OBJECTIVE: Recast the listing lines as a Markdown table with columns Row and Line, leaving out blank lines. Include only the stretch from the line containing "Open the user profile avatar" through the line containing "coord(1460,31)", and leave the pictures out.

RECORDS FOR THE TASK:
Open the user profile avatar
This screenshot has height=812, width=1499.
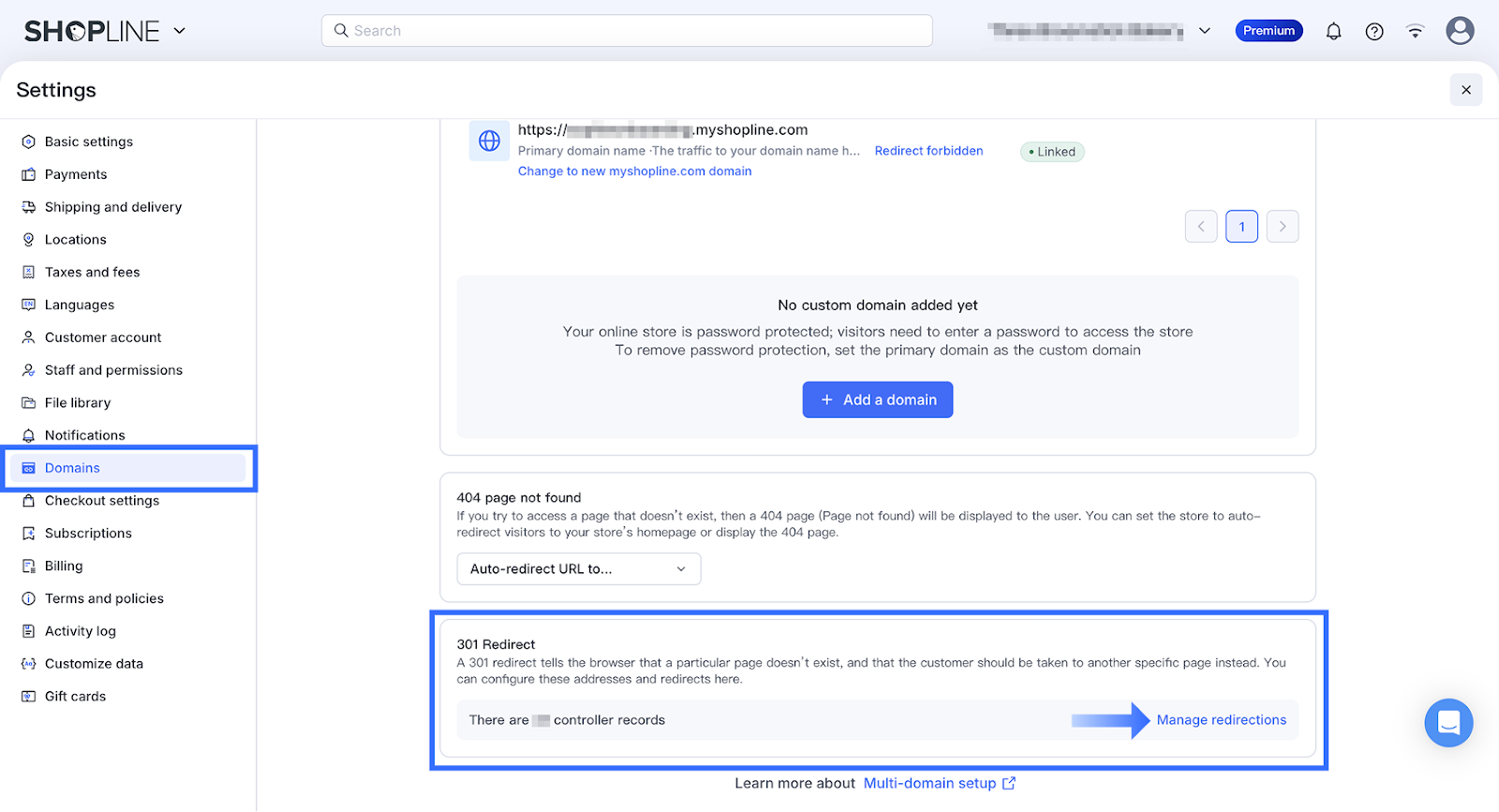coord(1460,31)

---

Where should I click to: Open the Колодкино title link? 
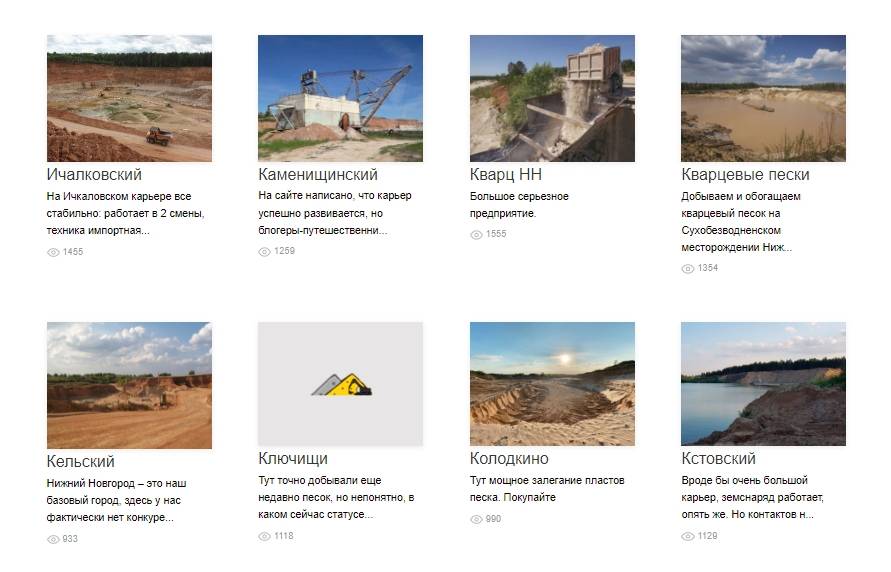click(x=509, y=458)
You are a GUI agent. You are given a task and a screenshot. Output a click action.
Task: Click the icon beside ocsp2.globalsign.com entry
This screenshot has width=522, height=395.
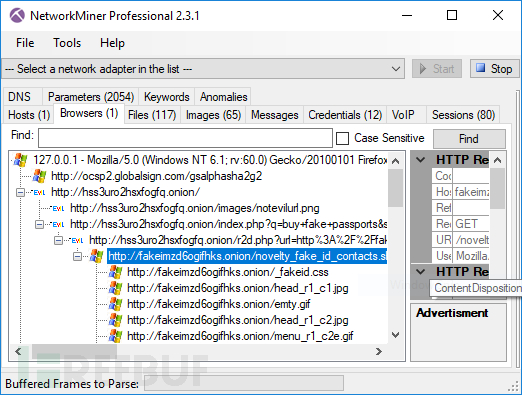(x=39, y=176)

FINISHED EXERCISE:
| Row | Line |
|---|---|
| 1 | Open the user profile avatar |
| 2 | This screenshot has height=812, width=1499. |
| 3 | coord(1460,31) |